Again, not a solution unless you can achieve ubiquitous deployment of
such a scenario.

> Or complain to your vendor that you can't use a hostname in the
> configuration file element.  In many cases it doesn't require
> anything more than looking up a address in the DNS before the
> operation.  Yes, I need to fix the masters clause in named to support
> this.  We already do something similar for NOTIFY messages so it
> is possible to do this.

It's not my vendor that's at issue here. I can configure whatever I bought
from my vendor. Convincing my {customers', suppliers', partners'} vendors
to listen to me is, well, unlikely. Convincing my {customers, suppliers, partners}
to make demands of their vendors on my behalf is slightly less likely.
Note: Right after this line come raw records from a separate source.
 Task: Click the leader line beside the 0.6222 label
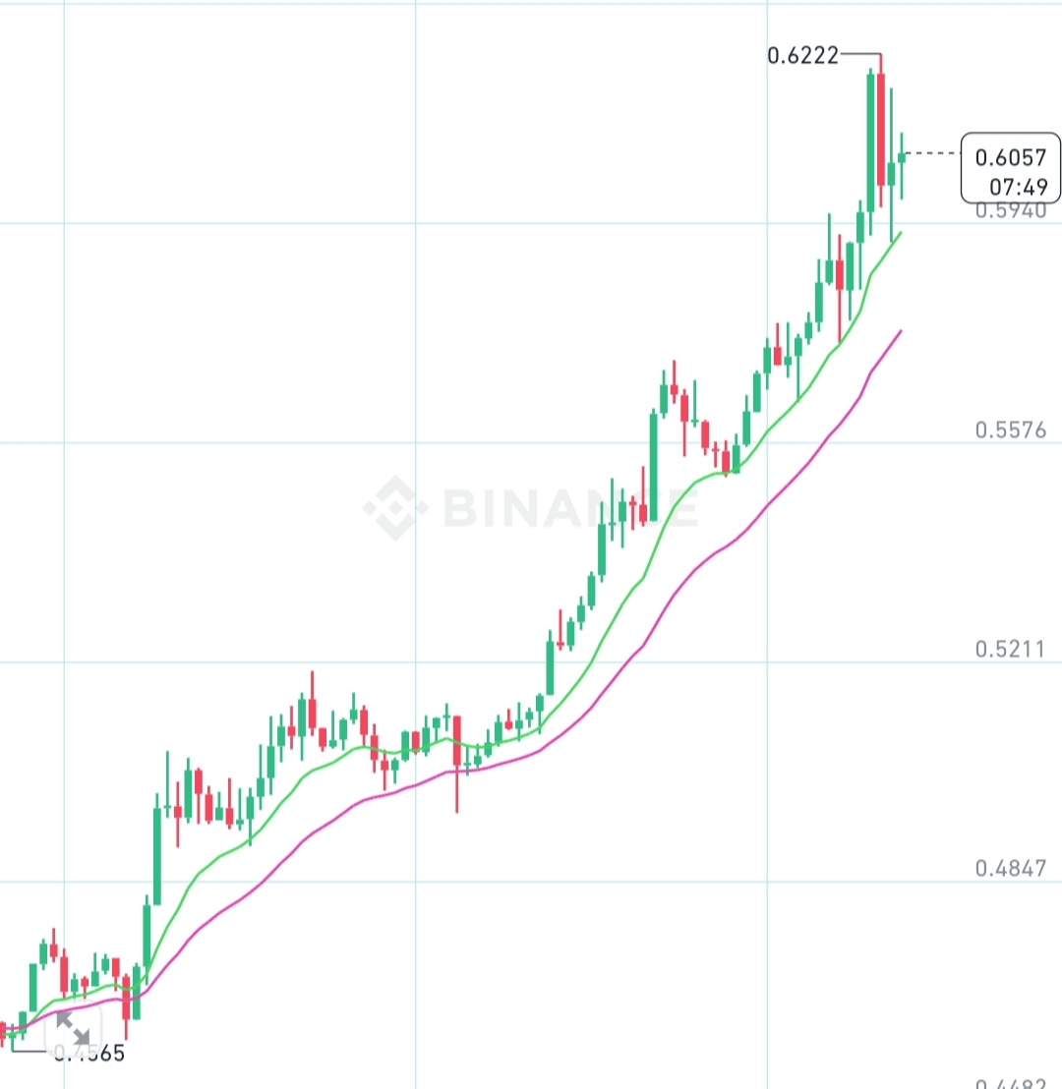[x=860, y=54]
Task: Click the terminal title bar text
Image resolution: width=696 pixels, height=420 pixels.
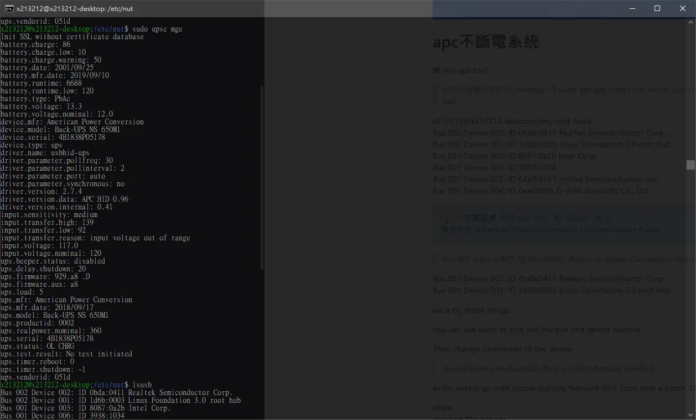Action: coord(74,8)
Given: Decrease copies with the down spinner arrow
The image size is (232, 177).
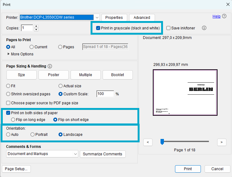Looking at the screenshot, I should 36,30.
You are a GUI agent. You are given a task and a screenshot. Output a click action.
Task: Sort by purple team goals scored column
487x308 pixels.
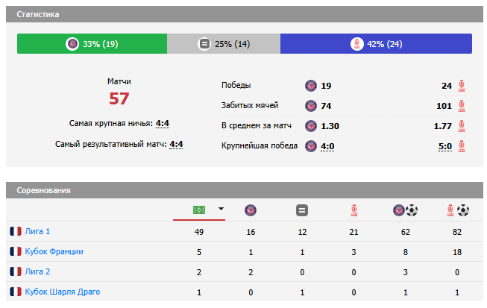point(405,210)
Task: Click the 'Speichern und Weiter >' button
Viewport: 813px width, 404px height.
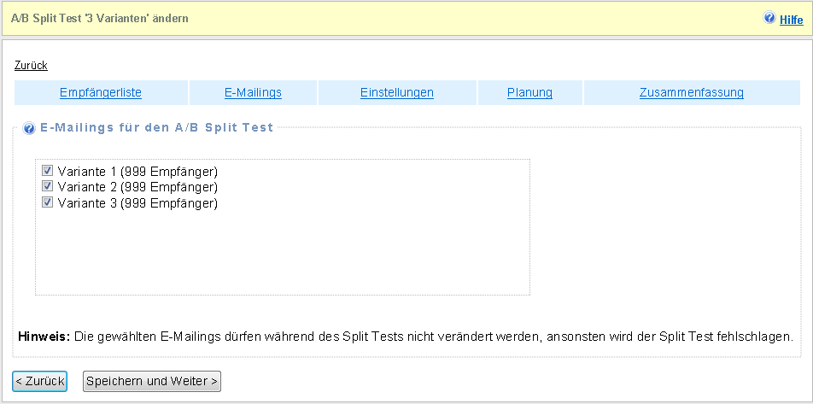Action: (x=152, y=381)
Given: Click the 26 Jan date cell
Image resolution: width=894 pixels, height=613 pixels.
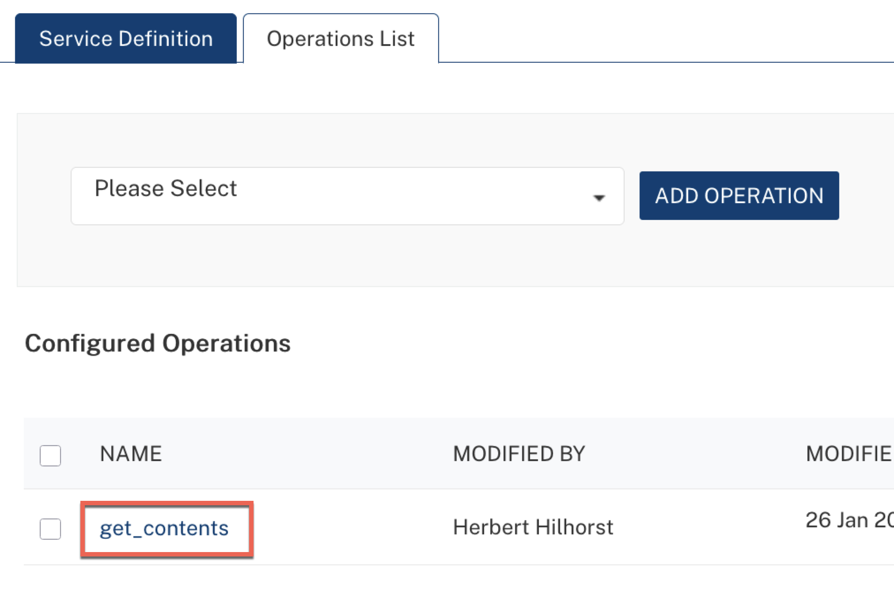Looking at the screenshot, I should tap(848, 521).
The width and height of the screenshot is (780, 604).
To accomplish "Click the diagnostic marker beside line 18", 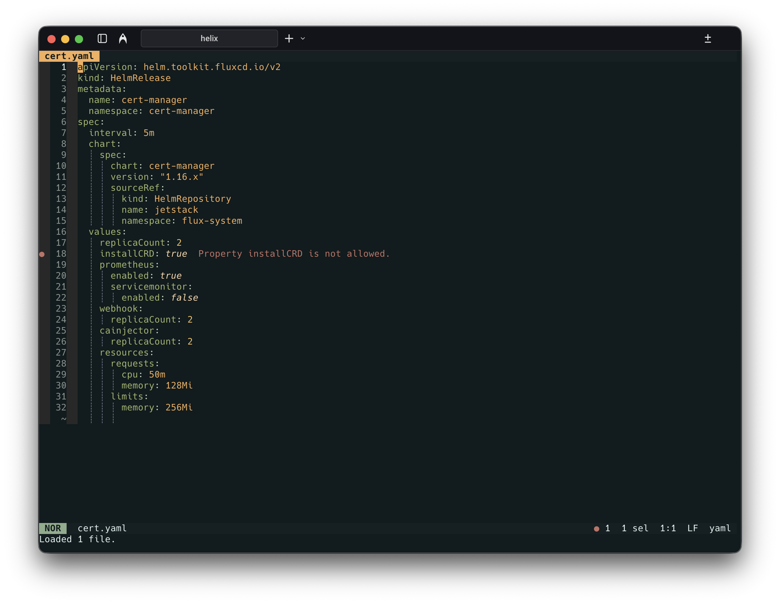I will coord(43,254).
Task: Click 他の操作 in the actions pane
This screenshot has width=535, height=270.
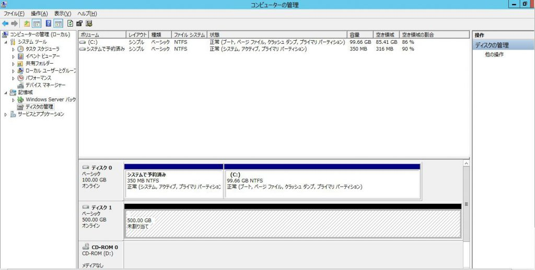Action: (x=494, y=54)
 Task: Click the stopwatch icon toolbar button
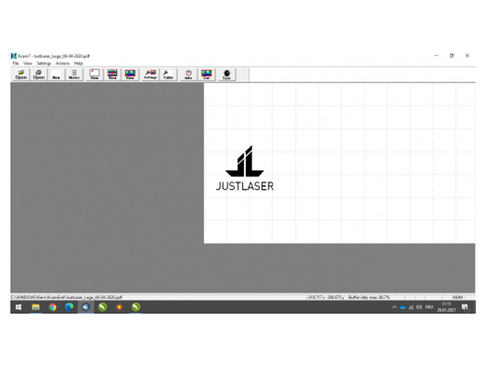coord(188,74)
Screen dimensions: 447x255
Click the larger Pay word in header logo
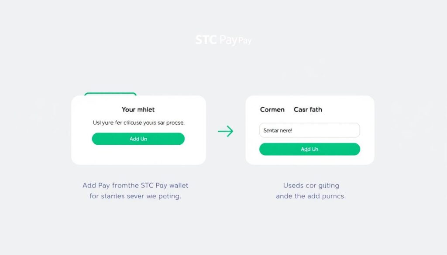pyautogui.click(x=228, y=41)
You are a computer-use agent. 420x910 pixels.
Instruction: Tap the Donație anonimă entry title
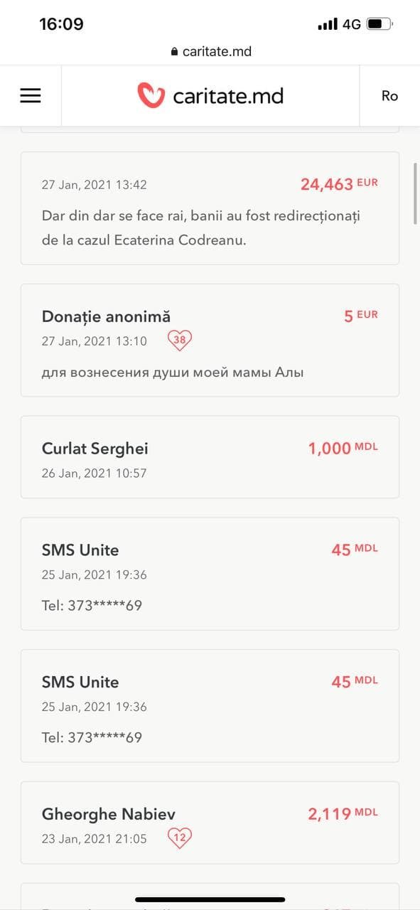[x=106, y=316]
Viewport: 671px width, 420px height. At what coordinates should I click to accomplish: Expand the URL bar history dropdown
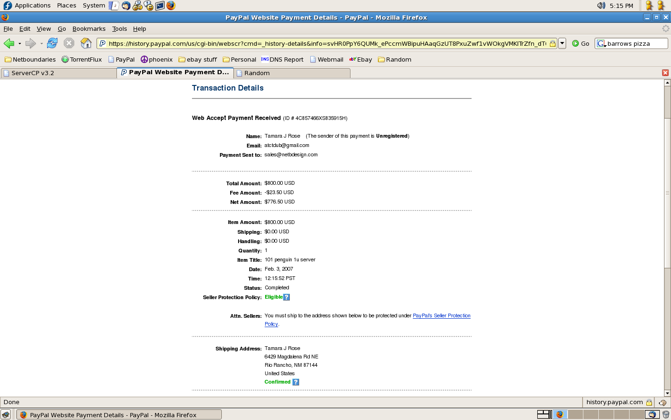coord(562,43)
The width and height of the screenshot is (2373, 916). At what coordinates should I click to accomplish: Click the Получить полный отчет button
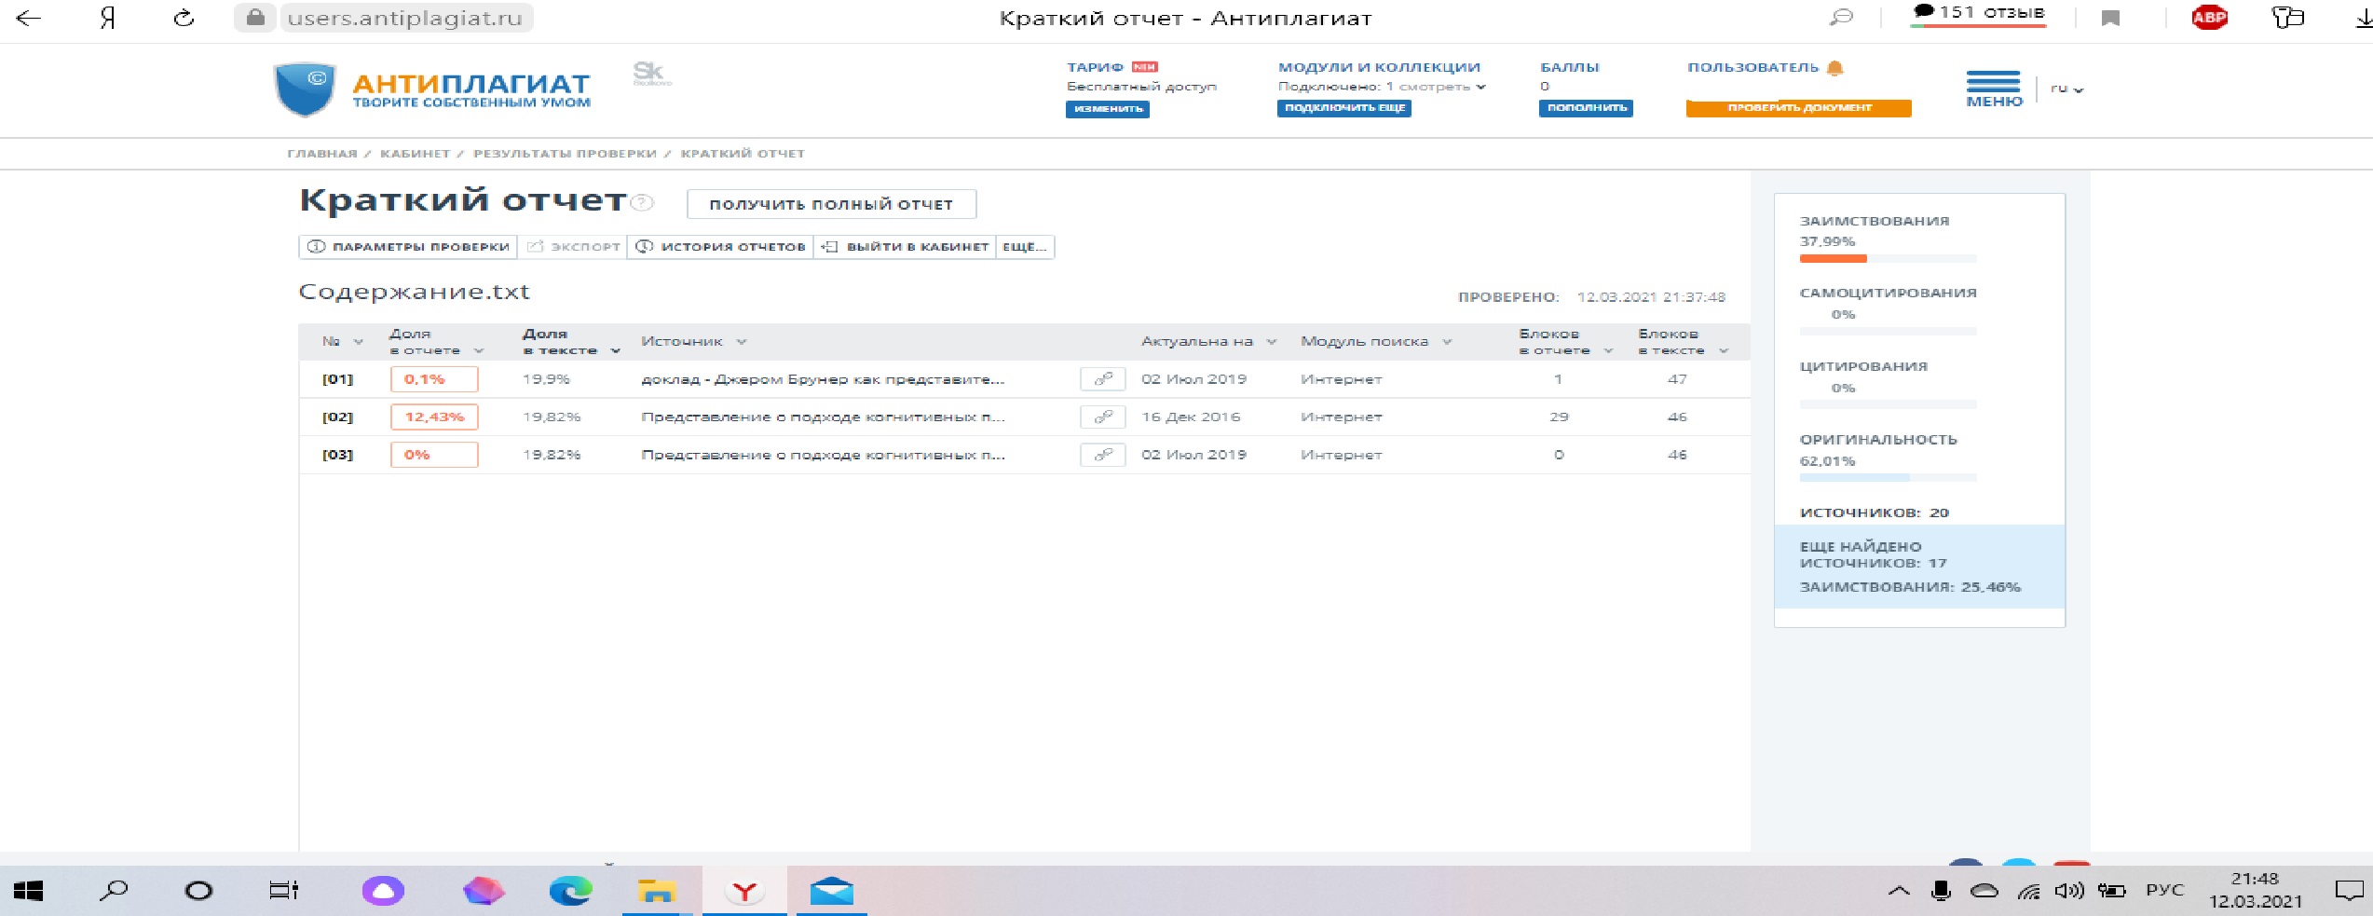point(831,204)
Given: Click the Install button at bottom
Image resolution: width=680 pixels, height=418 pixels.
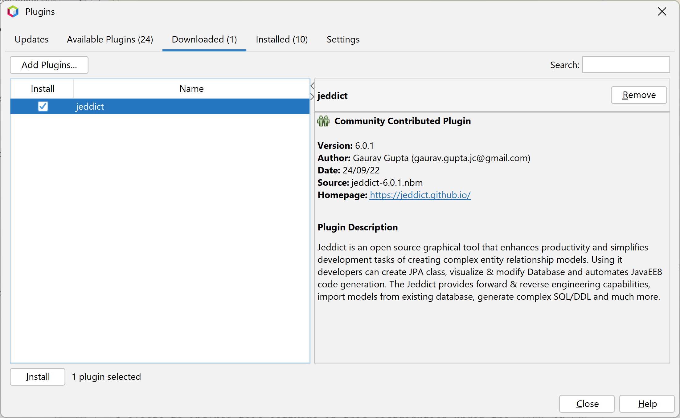Looking at the screenshot, I should pos(38,377).

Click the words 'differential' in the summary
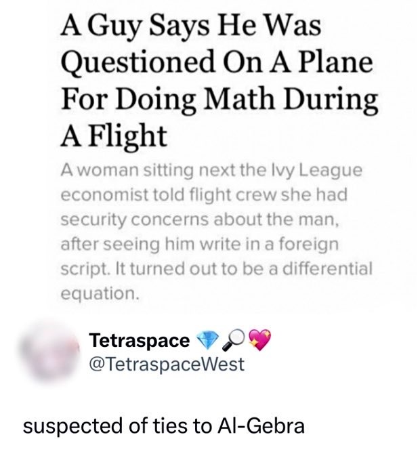coord(328,268)
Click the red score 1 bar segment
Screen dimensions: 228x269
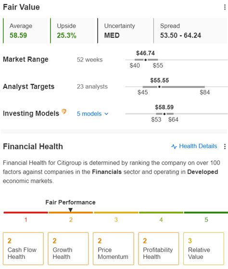tap(25, 213)
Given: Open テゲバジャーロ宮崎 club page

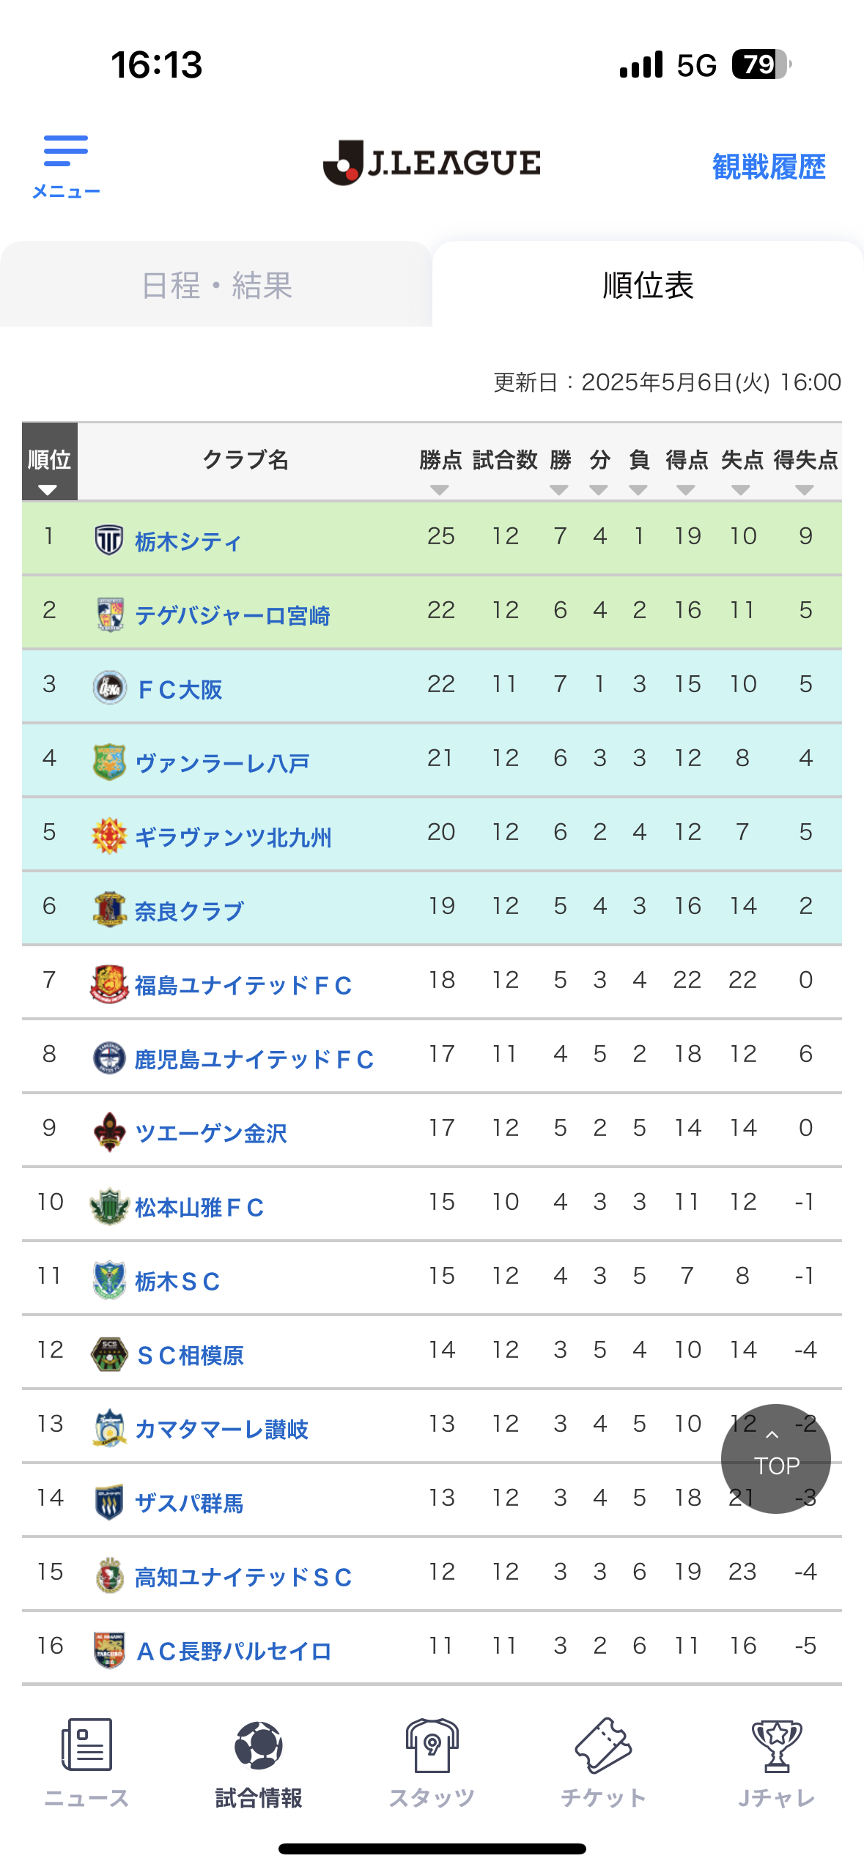Looking at the screenshot, I should coord(232,615).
> For masters clauses there is a bootstrap problem to deal with but
> it is not impossible.  Just sending periodic NOTIFY messages will
> work.  Named has had support to do this for 1 1/2 decades now to
> allow for a a stealth master behind a dial on demand link.  It would
> send a notify periodically.  That would bring up the line.  The
> slave would refresh and transfer if required.  When that was complete
> the idle timer on link would drop it.

Less concerned about that than the above issues. Do you really think that
partner A wants to allow partner B to send signed messages to modify his
firewall configuratoin? Who is liable for what happens to partner A if partner
B's private key gets compromised? The transitive trust involved in such a
scenario is not something I have found to be widely accepted by enterprise
security people.

> This just used standard signalling designed by the IETF in a different
> way.
> 
> Stop expecting someone else to *find* and fix these issues for you.
> You know what the issues are.  Ask your vendors to fix them.  If
> they need to co-ordinate they should know where to go to do it.

I don't expect them to get fixed. They've been widely known for years. They're not
easy problems to solve and there isn't money commensurate with their difficulty
available to solve them. Further, the human interface problems involved are probably
just as difficult if not more so than the technical hurdles, so even if the technology
were miraculously solved, it might not matter.